Brahm Siegel is a Toronto family law and divorce lawyer, mediator and arbitrator. He is here to answer your questions on all aspects of family law. Write to him at email@example.com.
Someone recently sent me an article in the New York Times called "The Good Divorce" (Oct. 28, 2011) by Susan Gregory Thomas. Its main thrust is that for the most part, Generation Xers (born between 1965 and 1980, which includes yours truly) are doing divorce "differently." By "differently," she means more civilly, with less conflict and with more focus on the children.
I agree with her, but only to a point. While it is true that there is less fighting these days in law offices and in court about some topics, there is, I would submit, more fighting than ever on others.

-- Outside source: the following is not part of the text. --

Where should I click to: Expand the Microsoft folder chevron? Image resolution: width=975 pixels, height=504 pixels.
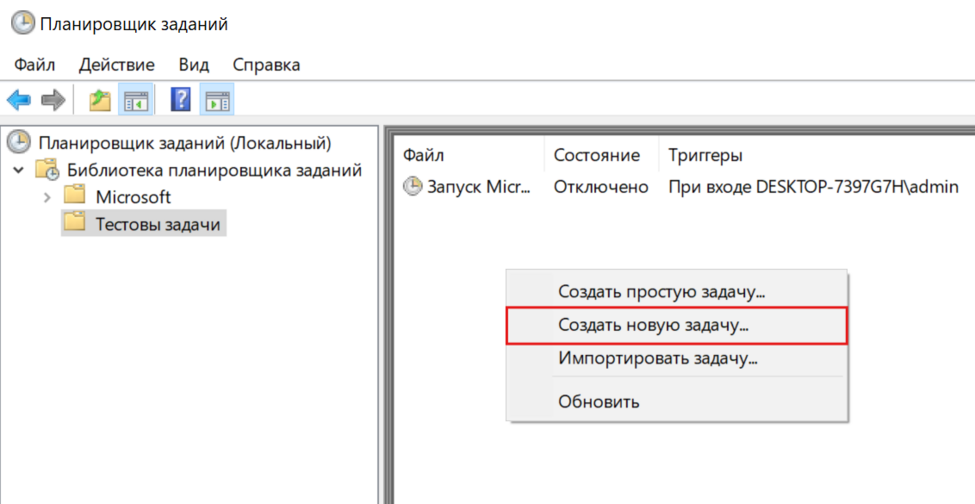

Thomas refers to the rise of joint custody as an example of how things are now done differently. She cites the number of states in the USA which now uphold joint custody versus 30 years ago and the rise of collaborative family law.
And she's right. In my practice, I have seen a dramatic rise in the number of cases now settled by joint custody versus sole custody, compared to 10 years ago. In my view, this is due to the following factors:
- Fathers taking an increased interest in caregiving, previously the exclusive domain of mothers, including making sacrifices at work for the benefit of their children;
- Mothers taking an increased role in the workforce, with better paying careers than in the past, requiring more responsibility and time away from home; and
- Judges, many of whom were experienced family lawyers prior to their appointment, understanding both of these points and being unwilling to marginalize one parent by making the other sole custodian.

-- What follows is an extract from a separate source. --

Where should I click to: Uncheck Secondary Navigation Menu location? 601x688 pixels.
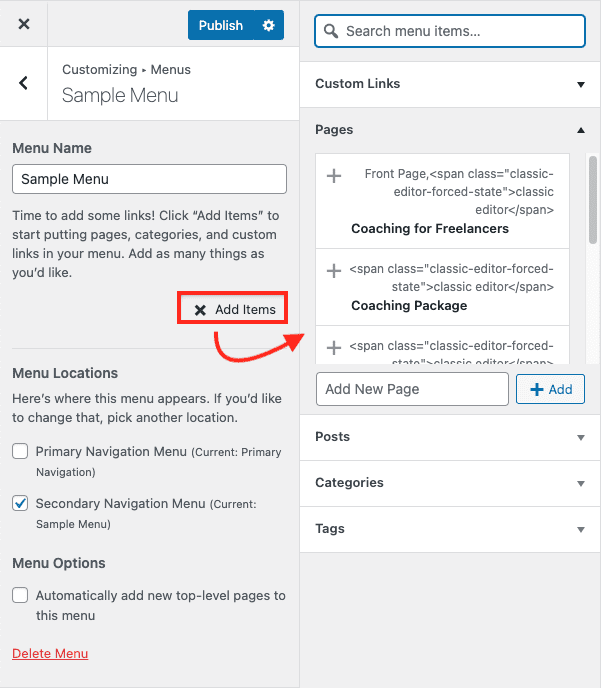click(x=20, y=504)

I find that lawyers and judges go out of their way to convince clients that joint custody is the ideal and something they should agree on, even if it is clear they do not get along at times. Judges are often quick to point out that joint custody simply means the parties must agree on any change of anything significant dealing with religion, health or education, and that most of the time most parents agree on these key tenets. In my experience, while we still see the occasional battle for sole custody, they are usually limited to cases involving:
- Absent parents or parents who have had historically limited involvement in their child's lives;
- Violence against the parent and/or child;
- Substance abuse issues in one of the parents;
- Mental health issues; and
- Parents who historically have shown a complete inability to communicate or co-parent.
In contrast to battles for sole custody, which seem to be on the decline, battles over reviewing and changing child and spousal support seem to be -- again, at least in my office -- on the rise. Often after a drastic change in income due to a job loss or a large bonus, large swings in income cause major headaches for clients, lawyers and judges who must then figure out what income should be used for child and spousal support on an ongoing basis, what income should be applied retroactively and to what extent should the former spouse and children be allowed to share in post-separation earnings or lack thereof.

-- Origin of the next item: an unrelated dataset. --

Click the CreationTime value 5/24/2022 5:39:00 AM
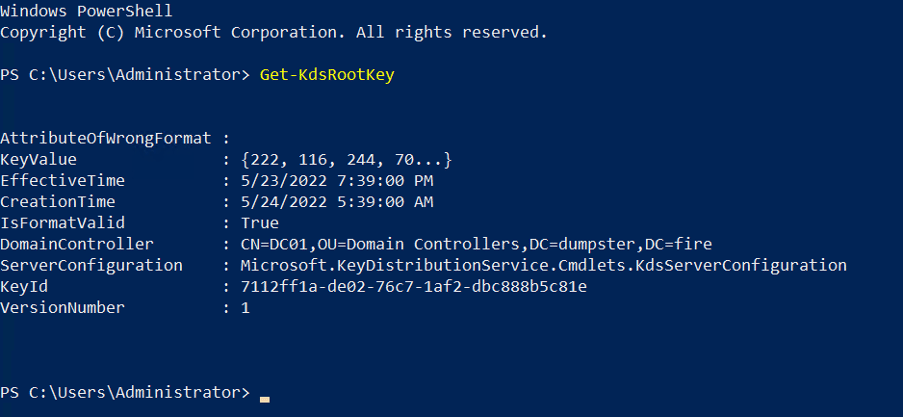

Complicating factors include a pre-existing agreement, which may be vague or hard to interpret or which didn't forsee certain changes, cases where payors change careers or take lower-paying jobs and are accused of doing so to frustrate their former spouses' entitlement, and situations where one-time payouts like cashing in options or large bonuses create big "blips" in income that the other wishes to share in.
In future columns we'll delve into some specifics of these situations. For now, suffice to say that while certain aspects of family law are "done" differently than in the past, there are still many hot-button areas where conflict rears its ugly head on a daily basis.